EXERCÍCIO PROPOSTO 1.
Reproduza o texto inteiro sobre ficção científica no documentário, sem mudar nada.

TRECHO DO TEXTO.
==========

"Emissários de outros mundos": a literatura de ficção científica no documentário
Revista Rumores traz artigo que compara eventos naturais narrados no cinema de Werner Herzog com o horror científico de H. P. Lovecraft
Com a finalidade de estudar os ecos da ficção científica e de horror em obras visuais de não-ficção, os professores Jamer Guterres de Mello, da Universidade Anhembi Morumbi, Lucio Reis Filho, da Universidade Federal de Juiz de Fora (UFJF) e Laura Loguercio Cánepa, do Programa de Pós-Graduação em Comunicação da Universidade Paulista (Unip), desenvolveram a pesquisa que resultou no artigo Emissários de outros mundos: ciência, mitologia e horror cósmico no documentário Fireball: Mitos, cometas e meteoros. O artigo faz parte da nova edição da revista Rumores, que traz um dossiê sobre crítica de mídias serializadas, além de trabalhos críticos de obras individuais, como é o caso desse artigo.

==========

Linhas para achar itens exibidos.
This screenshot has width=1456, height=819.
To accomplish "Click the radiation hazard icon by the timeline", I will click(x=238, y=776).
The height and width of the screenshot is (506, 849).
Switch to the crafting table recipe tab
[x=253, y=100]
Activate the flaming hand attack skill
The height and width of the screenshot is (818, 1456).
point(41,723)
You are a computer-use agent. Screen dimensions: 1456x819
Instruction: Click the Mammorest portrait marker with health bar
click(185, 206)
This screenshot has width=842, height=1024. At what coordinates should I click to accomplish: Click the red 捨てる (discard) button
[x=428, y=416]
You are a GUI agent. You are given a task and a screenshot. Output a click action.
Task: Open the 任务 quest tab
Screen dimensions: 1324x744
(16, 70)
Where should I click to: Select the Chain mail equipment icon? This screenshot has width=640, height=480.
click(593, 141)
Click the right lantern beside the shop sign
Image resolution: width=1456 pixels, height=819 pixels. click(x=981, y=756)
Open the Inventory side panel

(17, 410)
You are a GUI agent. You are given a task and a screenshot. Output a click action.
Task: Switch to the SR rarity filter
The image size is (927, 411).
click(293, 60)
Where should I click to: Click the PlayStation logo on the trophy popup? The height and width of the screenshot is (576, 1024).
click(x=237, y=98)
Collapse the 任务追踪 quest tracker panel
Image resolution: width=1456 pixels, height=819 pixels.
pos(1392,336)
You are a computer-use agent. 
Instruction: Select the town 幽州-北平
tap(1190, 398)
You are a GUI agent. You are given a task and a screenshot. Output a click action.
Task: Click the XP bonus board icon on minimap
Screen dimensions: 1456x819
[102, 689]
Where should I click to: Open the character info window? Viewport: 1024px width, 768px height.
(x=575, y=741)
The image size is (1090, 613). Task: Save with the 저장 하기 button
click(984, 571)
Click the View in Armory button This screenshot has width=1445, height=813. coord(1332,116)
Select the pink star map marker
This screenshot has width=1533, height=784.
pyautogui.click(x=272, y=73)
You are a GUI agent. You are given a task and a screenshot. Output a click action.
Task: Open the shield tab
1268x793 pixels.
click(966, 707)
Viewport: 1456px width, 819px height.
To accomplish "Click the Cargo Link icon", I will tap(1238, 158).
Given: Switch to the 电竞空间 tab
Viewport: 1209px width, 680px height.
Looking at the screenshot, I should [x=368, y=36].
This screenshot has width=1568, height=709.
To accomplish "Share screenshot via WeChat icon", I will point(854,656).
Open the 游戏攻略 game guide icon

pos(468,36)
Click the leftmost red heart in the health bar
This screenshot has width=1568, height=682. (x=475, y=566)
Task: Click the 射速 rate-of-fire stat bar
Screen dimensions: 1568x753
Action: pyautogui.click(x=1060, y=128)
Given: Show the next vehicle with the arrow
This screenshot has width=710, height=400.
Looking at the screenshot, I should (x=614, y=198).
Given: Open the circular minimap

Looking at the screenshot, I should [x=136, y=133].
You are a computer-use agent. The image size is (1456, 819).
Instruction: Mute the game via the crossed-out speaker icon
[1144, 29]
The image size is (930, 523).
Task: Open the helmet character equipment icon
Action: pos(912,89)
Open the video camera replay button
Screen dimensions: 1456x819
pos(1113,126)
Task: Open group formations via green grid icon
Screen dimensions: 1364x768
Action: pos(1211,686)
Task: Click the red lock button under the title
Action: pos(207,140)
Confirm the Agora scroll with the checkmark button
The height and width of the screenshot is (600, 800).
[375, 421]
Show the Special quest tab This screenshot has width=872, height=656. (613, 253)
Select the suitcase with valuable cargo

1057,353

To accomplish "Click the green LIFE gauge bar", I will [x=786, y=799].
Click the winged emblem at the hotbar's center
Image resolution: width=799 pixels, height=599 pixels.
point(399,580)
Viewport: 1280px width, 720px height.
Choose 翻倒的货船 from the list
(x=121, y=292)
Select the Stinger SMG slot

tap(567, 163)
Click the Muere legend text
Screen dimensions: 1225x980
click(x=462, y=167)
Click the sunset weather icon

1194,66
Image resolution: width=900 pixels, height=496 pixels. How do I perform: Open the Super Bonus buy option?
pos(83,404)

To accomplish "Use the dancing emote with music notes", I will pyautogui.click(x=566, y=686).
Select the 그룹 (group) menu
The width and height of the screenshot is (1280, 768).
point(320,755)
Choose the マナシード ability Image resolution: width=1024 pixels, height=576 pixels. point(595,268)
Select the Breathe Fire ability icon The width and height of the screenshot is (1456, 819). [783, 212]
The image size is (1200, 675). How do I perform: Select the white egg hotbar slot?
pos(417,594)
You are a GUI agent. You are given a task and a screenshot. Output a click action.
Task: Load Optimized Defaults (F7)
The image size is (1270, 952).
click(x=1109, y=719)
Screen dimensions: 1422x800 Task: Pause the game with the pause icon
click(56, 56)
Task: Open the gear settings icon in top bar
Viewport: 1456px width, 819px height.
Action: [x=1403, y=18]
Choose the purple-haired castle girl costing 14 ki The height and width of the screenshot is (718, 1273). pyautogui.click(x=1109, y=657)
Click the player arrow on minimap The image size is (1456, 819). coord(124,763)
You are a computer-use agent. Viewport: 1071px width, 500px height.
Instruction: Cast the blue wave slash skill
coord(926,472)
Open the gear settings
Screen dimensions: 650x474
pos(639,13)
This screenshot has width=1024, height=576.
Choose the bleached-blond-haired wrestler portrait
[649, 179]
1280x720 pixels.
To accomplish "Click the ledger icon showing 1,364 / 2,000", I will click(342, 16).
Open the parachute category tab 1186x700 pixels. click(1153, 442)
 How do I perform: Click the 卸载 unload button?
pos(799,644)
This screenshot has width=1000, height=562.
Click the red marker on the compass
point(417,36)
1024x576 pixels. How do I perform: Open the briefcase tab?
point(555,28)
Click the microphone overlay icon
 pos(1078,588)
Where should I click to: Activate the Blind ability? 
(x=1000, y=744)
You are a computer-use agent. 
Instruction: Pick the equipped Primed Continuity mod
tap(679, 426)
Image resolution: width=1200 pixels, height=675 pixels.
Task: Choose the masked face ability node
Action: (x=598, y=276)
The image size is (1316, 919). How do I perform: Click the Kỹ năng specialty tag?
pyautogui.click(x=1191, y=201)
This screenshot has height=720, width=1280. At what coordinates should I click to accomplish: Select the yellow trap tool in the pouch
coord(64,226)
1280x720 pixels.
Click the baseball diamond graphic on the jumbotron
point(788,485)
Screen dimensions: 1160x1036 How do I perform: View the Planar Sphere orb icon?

==========

EXERCÍCIO PROPOSTO 2.
Nas linhas de dados acima, pegue da linha com "The image size is (1200, 675)." até a linha com "Action: [x=1403, y=18]" e devolva só essas, trocando "icon" por "symbol" e deixando todo o resto igual.

RESPOSTA 1.
"Emissários de outros mundos": a literatura de ficção científica no documentário
Revista Rumores traz artigo que compara eventos naturais narrados no cinema de Werner Herzog com o horror científico de H. P. Lovecraft
Com a finalidade de estudar os ecos da ficção científica e de horror em obras visuais de não-ficção, os professores Jamer Guterres de Mello, da Universidade Anhembi Morumbi, Lucio Reis Filho, da Universidade Federal de Juiz de Fora (UFJF) e Laura Loguercio Cánepa, do Programa de Pós-Graduação em Comunicação da Universidade Paulista (Unip), desenvolveram a pesquisa que resultou no artigo Emissários de outros mundos: ciência, mitologia e horror cósmico no documentário Fireball: Mitos, cometas e meteoros. O artigo faz parte da nova edição da revista Rumores, que traz um dossiê sobre crítica de mídias serializadas, além de trabalhos críticos de obras individuais, como é o caso desse artigo.

RESPOSTA 2.
The image size is (1200, 675). How do I perform: Select the white egg hotbar slot?
pos(417,594)
You are a GUI agent. You are given a task and a screenshot. Output a click action.
Task: Load Optimized Defaults (F7)
The image size is (1270, 952).
click(x=1109, y=719)
Screen dimensions: 1422x800 Task: Pause the game with the pause symbol
click(56, 56)
Task: Open the gear settings symbol in top bar
Viewport: 1456px width, 819px height.
Action: [x=1403, y=18]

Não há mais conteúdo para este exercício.